Source passage:
-- Start --
Re: RDF Dataset Canonicalization - Formal Proof

For what it is worth, my principal source for mathematics, graphs, and the
semantic web comes from this group:

https://www.meetup.com/Category-Theory/

I expect to be over there for quite some time.

On Monday, March 29, 2021, Orie Steele <orie@transmute.industries> wrote:

> I love how a simple concept like canonicalization quickly leads to merkle
> trees, hmacs and zkps....
>
> Since JOSE has already been raised, I want to point out that it does rely
> on a form of canonicalization... it's called base64url of json, and it
> inflates your data payload by 33%...
>
> 33% of a small number is fine... but of a large number, like a very large
> credential... it becomes very unreasonable...
>
> so in practice you would store the base64url as binary in a database...
> which would then become impossible to search... so you might store
> the decoded JWT as JSON, and it will almost look like an LD Proof...
> assuming you don't ever reorder the json entries, which will break the
> signature.
-- End --
What you will do:
(1) Reproduce the passage from the message on RDF dataset canonicalization word for word, starting with "https://www.meetup.com/Category-Theory/" and going on through "hmacs and zkps....".
(2) Answer these questions using the message on RDF dataset canonicalization:
(a) By what percentage does base64url of JSON inflate a data payload?
(b) What does the writer name as the principal source for mathematics, graphs, and the semantic web?
(c) If the decoded JWT is stored as JSON, what action will break the signature?
(3) Extend the message on RDF dataset canonicalization, picking up after its final sentence.

Entries shown:
-- Start --
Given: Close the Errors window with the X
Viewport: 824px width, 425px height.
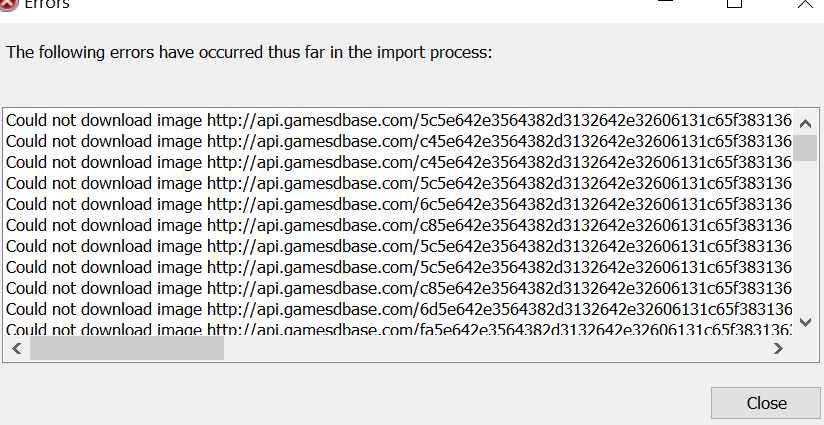Looking at the screenshot, I should (x=805, y=3).

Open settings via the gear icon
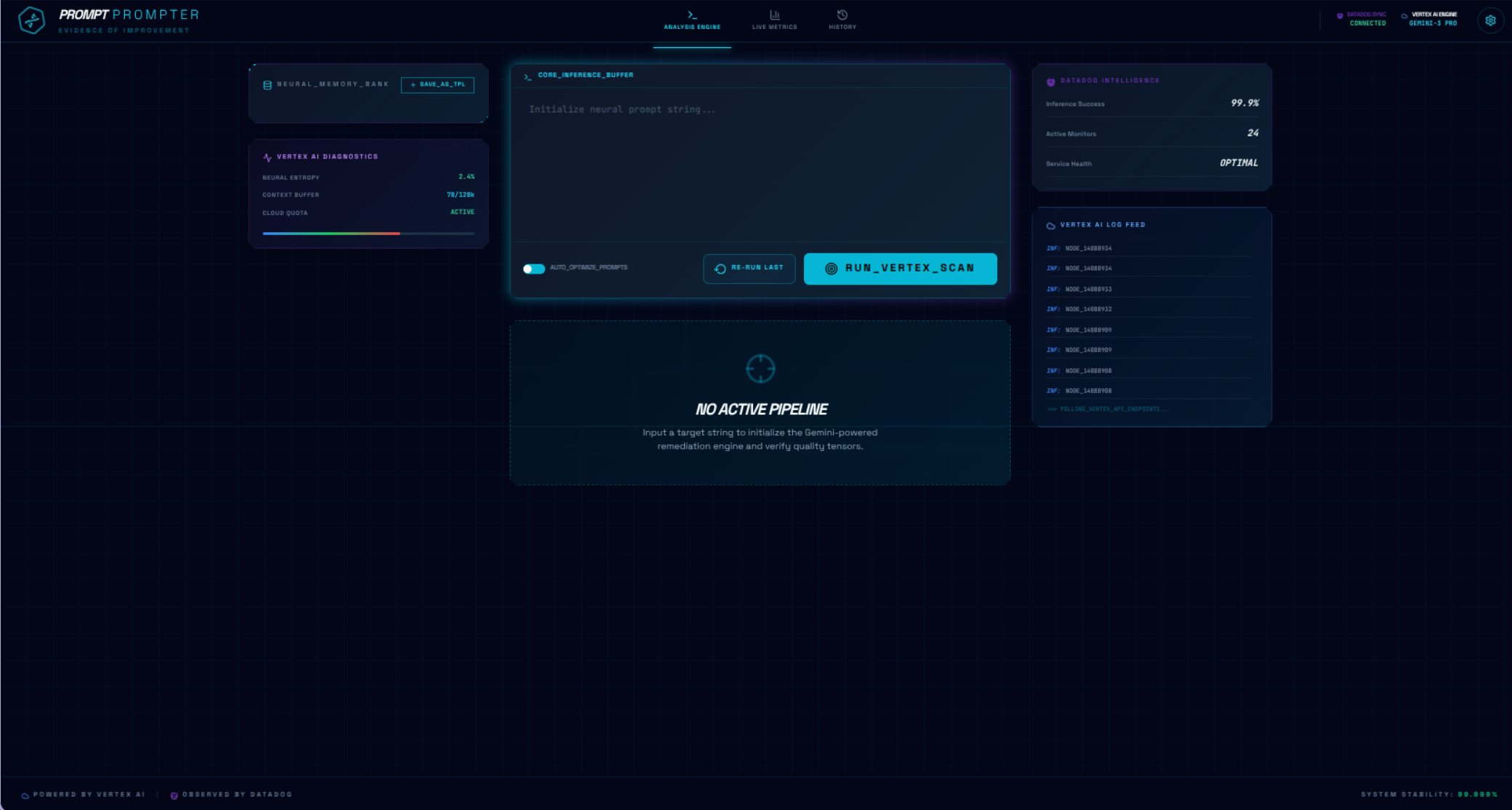[1490, 21]
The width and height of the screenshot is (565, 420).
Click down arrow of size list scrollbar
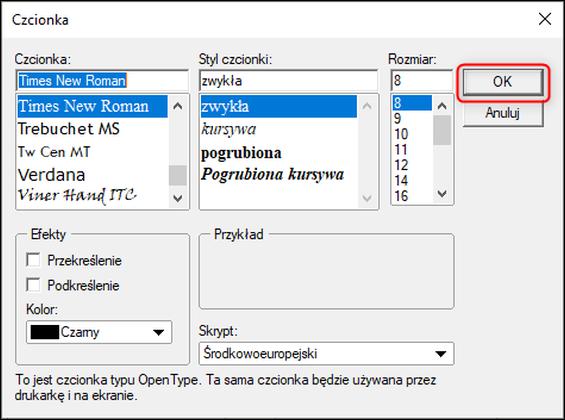point(442,194)
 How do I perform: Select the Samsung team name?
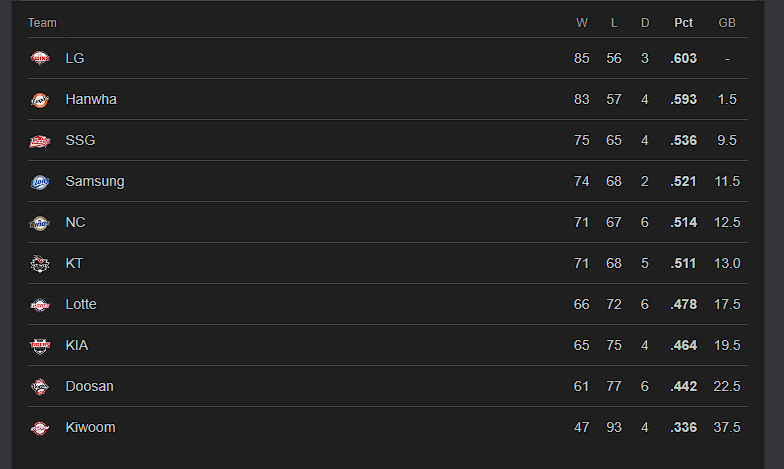pos(95,182)
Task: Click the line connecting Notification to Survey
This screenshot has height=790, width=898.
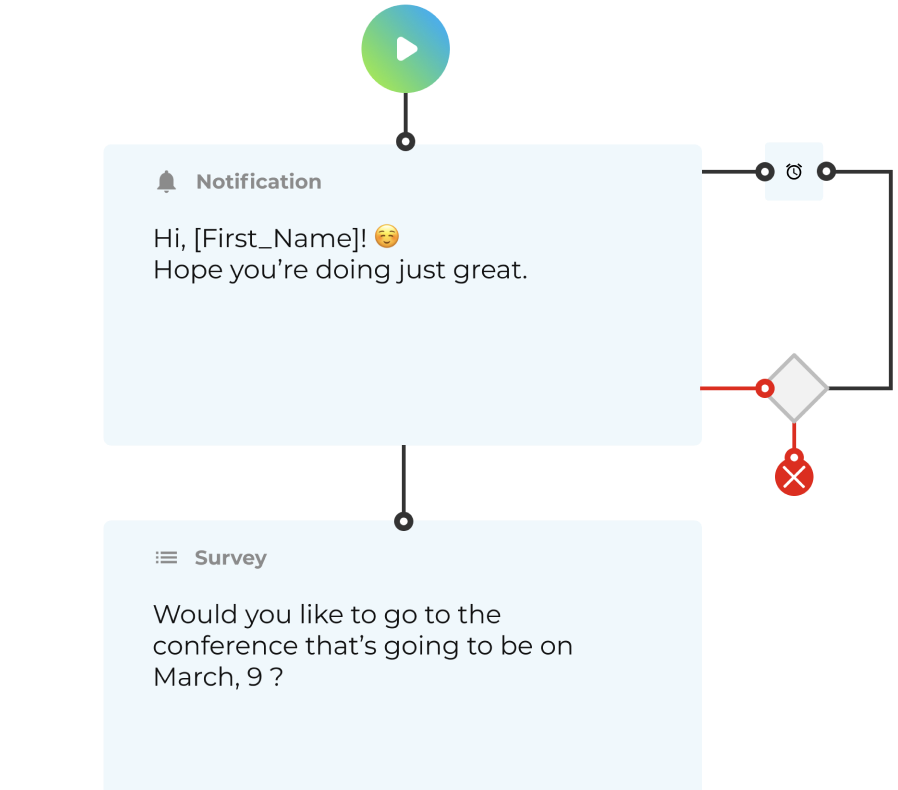Action: [x=403, y=480]
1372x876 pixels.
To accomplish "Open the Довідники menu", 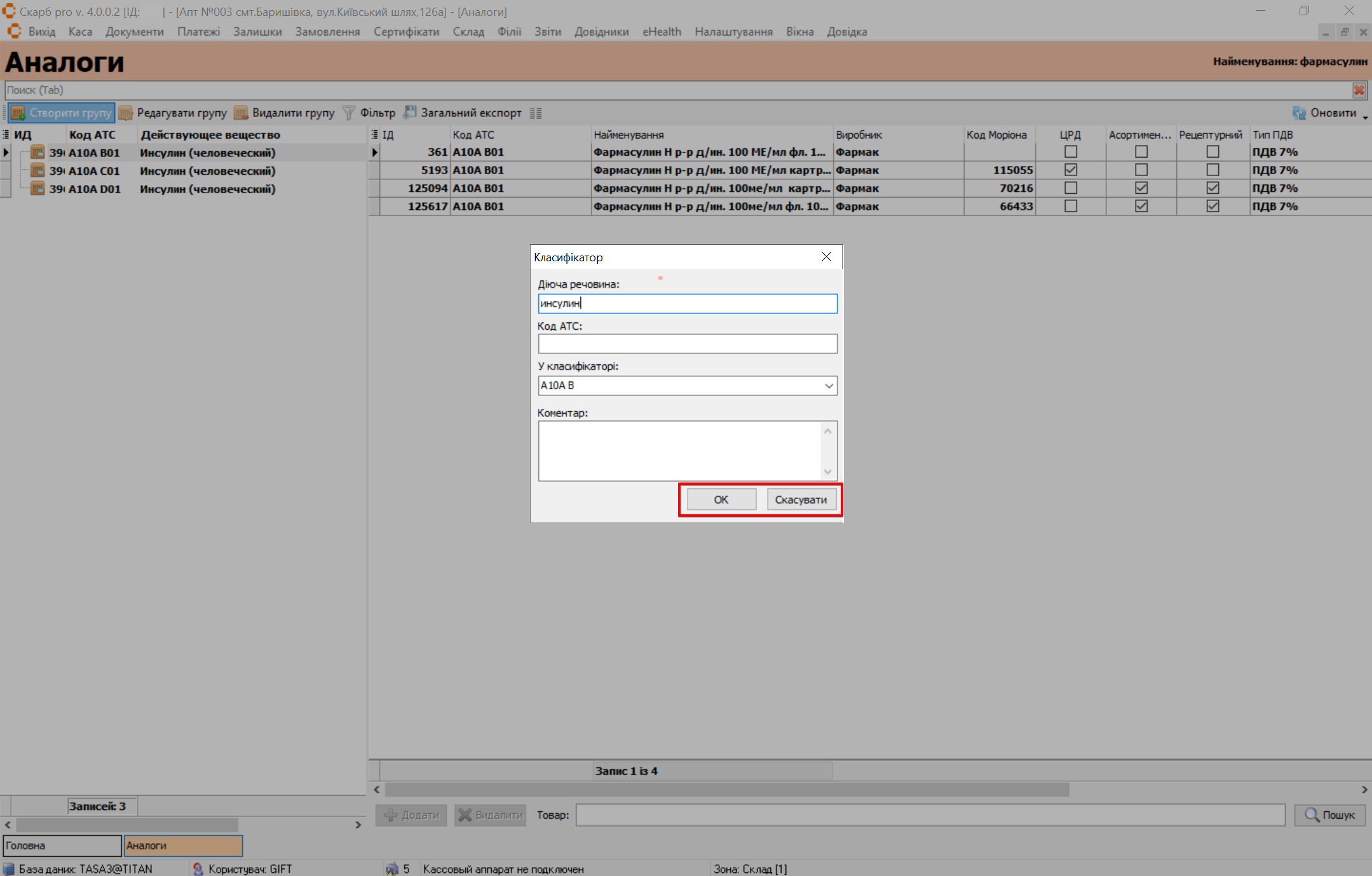I will coord(601,32).
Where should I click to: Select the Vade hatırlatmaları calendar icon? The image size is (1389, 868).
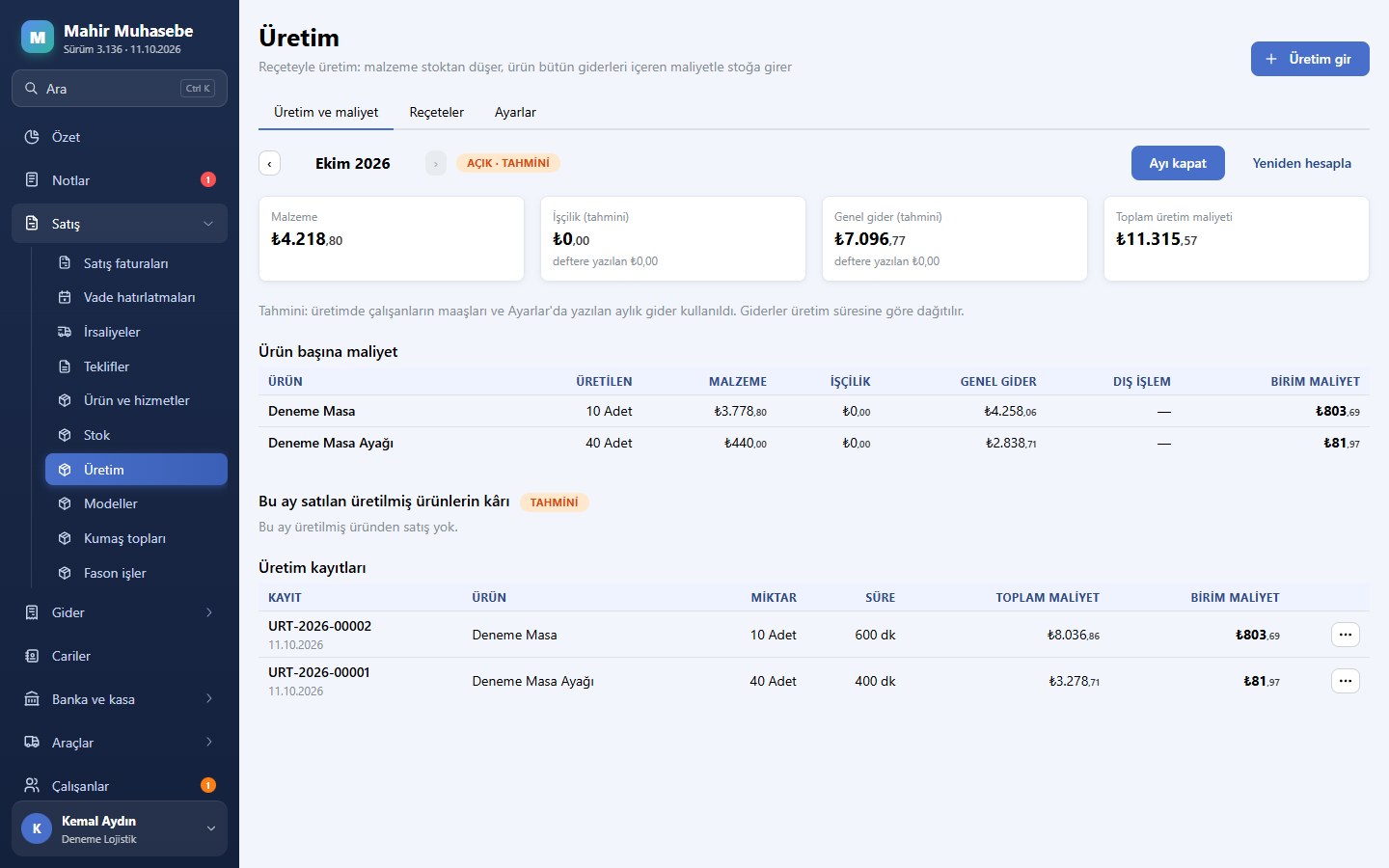65,297
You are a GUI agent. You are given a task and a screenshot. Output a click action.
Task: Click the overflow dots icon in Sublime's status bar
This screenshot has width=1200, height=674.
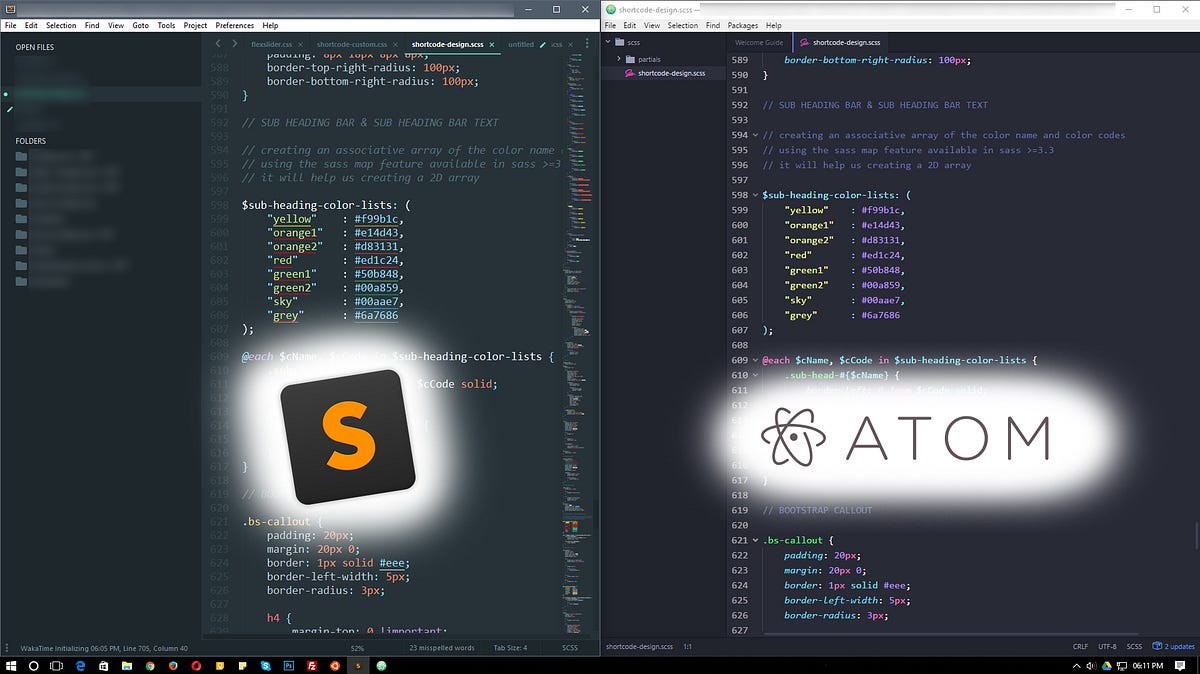coord(8,647)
-- End --
Task results:
(1)
https://www.meetup.com/Category-Theory/

I expect to be over there for quite some time.

On Monday, March 29, 2021, Orie Steele <orie@transmute.industries> wrote:

> I love how a simple concept like canonicalization quickly leads to merkle
> trees, hmacs and zkps....

(2)
(a) 33%.
(b) The Category Theory group at https://www.meetup.com/Category-Theory/.
(c) Reordering the JSON entries.

(3)
>
> A great example of a simple solution which leads to performance problems
> which ultimately gate the use of the technology for large scale data.
>
> We should be similarly concerned about RDF Canonicalization.
>
> There is a cost to it, but it's less so on storage, and more so on
> computation.
>
> Alternatives have been raised before such as JCS, but they are not really
> doing the same thing, JCS is in a sense just like JOSE without the 33%
> bloat for base64url encoding.
>
> Ultimately this is a question of the most efficient computation and
> storage mechanism for semantically unambiguous cryptographically verifiable
> information.
>
> I think URDNA2015 does a great job, and is worth formalizing, however I
> want to peer into the future and ask what is our ideal solution to this
> problem?
>
> I dream of a binary replacement for URDNA2015 where semantics and
> encodings can be retained, while graph representations can be minimized
> unambiguously.
>
> perhaps some form of nquads + multicodec + cbor-ld.
>
> Regards,
>
> OS
>
>
>
>
>
> On Mon, Mar 29, 2021 at 12:16 PM Dave Longley <dlongley@digitalbazaar.com>
> wrote:
>
>>
>> Tobias,
>>
>> One idea with the LD signature redaction suite that never took off was
>> to have the issuer generate an HMAC key and use that to generate the
>> salts -- and then give the holder the HMAC key so they can do the same
>> when sharing.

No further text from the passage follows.